Apple and Google's dominance of the mobile market under investigation by UK competition watchdog
In June this year, the UK's Competition and Markets Authority (CMA) concluded its year-long study of the market for mobile software, hardware, and services and the conclusion was that Google and Apple had an unhealthy dominance over operating systems, app stores and web browsers on mobile devices. The competition watchdog promised to launch a formal investigation into the matter and is now living up to its promise.
Last week it announced that it was starting a market probe into cloud gaming and mobile browsers. The investigation is expected to take not more than 18 months after which CMA will take appropriate actions to remedy the situation.
Some proposed measures include changing how particular products are sold, demanding the divestment of business units, and working on removing policies that facilitate unhealthy competition.
For context, CMA notes that 97 percent of all mobile web browsing in the UK in 2021 happened on browsers powered by either Apple's or Google's browser engine. The worst part is that web developers don’t have a choice.

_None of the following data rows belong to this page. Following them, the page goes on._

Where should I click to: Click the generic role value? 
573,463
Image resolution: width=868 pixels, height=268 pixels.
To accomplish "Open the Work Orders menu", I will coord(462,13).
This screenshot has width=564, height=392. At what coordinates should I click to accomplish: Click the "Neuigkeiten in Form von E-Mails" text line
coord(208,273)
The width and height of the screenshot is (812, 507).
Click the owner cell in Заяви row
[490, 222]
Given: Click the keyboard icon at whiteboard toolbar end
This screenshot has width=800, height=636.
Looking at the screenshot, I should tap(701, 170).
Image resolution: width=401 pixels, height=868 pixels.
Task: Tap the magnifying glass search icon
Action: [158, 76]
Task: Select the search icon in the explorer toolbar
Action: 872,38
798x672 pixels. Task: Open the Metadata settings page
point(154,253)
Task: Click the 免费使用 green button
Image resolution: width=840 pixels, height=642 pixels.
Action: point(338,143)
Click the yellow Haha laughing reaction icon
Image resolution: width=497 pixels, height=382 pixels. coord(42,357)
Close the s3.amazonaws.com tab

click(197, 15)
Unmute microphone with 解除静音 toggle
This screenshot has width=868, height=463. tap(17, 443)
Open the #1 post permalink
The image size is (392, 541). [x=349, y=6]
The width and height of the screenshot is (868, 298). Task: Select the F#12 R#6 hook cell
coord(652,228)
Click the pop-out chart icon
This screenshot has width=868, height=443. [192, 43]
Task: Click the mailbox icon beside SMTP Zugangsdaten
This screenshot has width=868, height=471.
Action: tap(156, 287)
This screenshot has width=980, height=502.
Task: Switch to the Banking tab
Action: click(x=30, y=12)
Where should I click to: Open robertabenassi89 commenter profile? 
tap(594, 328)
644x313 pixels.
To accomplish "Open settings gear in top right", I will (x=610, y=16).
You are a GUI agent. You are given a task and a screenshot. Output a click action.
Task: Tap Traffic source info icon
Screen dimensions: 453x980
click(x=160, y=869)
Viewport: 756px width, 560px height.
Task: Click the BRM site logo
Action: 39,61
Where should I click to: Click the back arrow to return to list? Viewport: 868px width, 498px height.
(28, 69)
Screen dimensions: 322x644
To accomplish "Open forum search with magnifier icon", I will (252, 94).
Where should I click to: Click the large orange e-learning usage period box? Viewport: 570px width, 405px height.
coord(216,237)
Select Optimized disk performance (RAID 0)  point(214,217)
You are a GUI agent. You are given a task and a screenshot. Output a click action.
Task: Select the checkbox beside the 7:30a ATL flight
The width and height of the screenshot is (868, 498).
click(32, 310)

Apple, for instance, requires that all iOS browsers use its own WebKit rendering engine rather than competing browser engines like Google's Blink or Mozilla's Gecko.
Additionally, CMA has established that 800,000 users of cloud gaming services in the UK are affected by restrictions that Apple and Google place on mobile cloud gaming services.
"Many UK businesses and web developers tell us they feel that they are being held back by restrictions set by Apple and Google," said Sarah Cardell, interim Chief Executive of the CMA.
"In the meantime, we are using our existing powers to tackle problems where we can. We plan to investigate whether the concerns we have heard are justified and if so, identify steps to improve competition and innovation in these sectors," Cardell continued.
The news have been very well received especially by competing organisations whose business has been affected by the duopoly.
Microsoft has come out to endorse the investigation especially the one touching on Apple's refusal to embrace competing browser engines and Apple’s effort to force its browser on users by not supporting APIs to third-party browsers.
Mozilla was the other competitor to support the move and is also urging CMA to look into Google’s dominance on desktop browsing.
Meta is also on the list and has urged the CMA to look into Apple’s App Tracking Transparency (ATT) privacy settings which affect businesses like Meta that rely on ad revenue.
Both Google and Apple have already come out to defend themselves and while the former acknowledges and accepts that there may be competition issues, the latter has dismissed CMA’s findings as flawed.